### Excerpted records

──────────────────────────────

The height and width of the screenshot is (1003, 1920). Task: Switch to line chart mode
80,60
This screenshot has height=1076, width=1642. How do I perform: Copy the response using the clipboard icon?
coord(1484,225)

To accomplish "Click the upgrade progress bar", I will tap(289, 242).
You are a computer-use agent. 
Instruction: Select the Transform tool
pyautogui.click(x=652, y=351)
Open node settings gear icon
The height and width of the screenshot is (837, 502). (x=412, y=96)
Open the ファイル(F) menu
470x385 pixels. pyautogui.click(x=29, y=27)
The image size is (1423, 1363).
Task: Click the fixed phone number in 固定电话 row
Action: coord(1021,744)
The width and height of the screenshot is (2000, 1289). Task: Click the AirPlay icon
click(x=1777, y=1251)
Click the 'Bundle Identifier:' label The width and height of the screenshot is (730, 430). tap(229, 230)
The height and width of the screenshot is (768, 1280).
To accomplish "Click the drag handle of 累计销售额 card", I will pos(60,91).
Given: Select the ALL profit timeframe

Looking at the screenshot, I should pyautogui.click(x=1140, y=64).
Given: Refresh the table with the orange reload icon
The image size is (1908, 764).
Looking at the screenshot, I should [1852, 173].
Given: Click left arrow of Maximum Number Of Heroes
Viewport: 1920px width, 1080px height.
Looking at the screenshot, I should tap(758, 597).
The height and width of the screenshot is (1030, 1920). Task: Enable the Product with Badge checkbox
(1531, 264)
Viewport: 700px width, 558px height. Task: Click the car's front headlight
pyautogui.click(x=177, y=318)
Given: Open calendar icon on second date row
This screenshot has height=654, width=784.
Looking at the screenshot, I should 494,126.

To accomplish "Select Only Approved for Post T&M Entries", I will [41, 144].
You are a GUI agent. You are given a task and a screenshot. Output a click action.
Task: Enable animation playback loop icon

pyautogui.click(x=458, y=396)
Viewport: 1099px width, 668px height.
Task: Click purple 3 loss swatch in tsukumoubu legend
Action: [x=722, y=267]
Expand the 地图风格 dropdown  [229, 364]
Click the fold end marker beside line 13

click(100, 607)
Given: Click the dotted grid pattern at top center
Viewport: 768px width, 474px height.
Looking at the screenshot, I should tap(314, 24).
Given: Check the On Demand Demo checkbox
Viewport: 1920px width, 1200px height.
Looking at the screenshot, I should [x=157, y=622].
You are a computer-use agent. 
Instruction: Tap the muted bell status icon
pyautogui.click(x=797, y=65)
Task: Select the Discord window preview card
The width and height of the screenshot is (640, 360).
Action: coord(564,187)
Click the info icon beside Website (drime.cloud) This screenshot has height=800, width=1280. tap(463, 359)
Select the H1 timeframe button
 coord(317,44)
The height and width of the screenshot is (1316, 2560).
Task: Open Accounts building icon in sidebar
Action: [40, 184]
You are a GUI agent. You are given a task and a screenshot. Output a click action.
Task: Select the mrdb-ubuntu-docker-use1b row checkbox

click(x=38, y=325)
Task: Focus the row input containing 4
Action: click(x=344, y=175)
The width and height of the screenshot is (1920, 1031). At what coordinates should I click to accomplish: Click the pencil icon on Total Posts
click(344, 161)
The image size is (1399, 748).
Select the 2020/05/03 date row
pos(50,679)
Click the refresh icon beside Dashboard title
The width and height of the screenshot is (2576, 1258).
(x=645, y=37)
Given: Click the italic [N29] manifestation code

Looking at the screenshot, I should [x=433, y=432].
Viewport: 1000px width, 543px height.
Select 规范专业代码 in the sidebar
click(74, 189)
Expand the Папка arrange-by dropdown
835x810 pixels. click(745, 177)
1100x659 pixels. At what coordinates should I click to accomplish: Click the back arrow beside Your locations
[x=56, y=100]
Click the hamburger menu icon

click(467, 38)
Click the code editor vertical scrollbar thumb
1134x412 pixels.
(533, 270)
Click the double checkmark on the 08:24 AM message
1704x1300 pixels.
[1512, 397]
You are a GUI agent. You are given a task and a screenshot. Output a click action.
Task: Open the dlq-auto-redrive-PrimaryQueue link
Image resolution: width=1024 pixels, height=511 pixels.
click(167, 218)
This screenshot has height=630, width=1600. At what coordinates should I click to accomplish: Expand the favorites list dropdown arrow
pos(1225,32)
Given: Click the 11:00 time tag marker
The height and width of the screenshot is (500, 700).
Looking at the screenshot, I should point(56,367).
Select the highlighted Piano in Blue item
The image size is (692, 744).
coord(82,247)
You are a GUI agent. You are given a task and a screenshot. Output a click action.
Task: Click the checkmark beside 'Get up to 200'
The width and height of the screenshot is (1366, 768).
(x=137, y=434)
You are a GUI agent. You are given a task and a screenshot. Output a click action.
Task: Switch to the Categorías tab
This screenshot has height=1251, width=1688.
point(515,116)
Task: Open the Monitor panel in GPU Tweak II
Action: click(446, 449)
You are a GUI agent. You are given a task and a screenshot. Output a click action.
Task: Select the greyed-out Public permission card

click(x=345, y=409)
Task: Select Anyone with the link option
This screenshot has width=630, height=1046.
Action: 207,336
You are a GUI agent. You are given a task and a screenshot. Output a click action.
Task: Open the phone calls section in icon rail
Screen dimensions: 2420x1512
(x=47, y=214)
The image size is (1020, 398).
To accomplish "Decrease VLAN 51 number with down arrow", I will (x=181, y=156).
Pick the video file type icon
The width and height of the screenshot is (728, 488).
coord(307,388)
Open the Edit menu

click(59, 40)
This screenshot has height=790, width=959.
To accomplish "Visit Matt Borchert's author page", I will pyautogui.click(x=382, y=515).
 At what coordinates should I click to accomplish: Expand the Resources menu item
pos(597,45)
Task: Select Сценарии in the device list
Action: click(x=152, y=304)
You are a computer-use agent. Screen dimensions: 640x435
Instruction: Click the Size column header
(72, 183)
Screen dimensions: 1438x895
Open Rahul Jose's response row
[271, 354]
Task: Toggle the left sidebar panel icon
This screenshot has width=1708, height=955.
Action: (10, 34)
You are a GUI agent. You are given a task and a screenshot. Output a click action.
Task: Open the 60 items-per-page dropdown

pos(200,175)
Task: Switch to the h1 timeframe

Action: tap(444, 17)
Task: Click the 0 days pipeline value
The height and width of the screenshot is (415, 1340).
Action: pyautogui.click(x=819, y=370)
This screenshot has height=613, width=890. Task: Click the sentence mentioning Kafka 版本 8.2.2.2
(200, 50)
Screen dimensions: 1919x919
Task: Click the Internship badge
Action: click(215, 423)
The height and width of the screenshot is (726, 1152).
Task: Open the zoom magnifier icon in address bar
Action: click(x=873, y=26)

──────────────────────────────

### To be done
Reproduce the stretch from the line containing "This screenshot has height=613, width=890." through the end of the entries, with no changes.

### Final result
This screenshot has height=613, width=890. Task: Click the sentence mentioning Kafka 版本 8.2.2.2
(200, 50)
Screen dimensions: 1919x919
Task: Click the Internship badge
Action: click(215, 423)
The height and width of the screenshot is (726, 1152).
Task: Open the zoom magnifier icon in address bar
Action: click(x=873, y=26)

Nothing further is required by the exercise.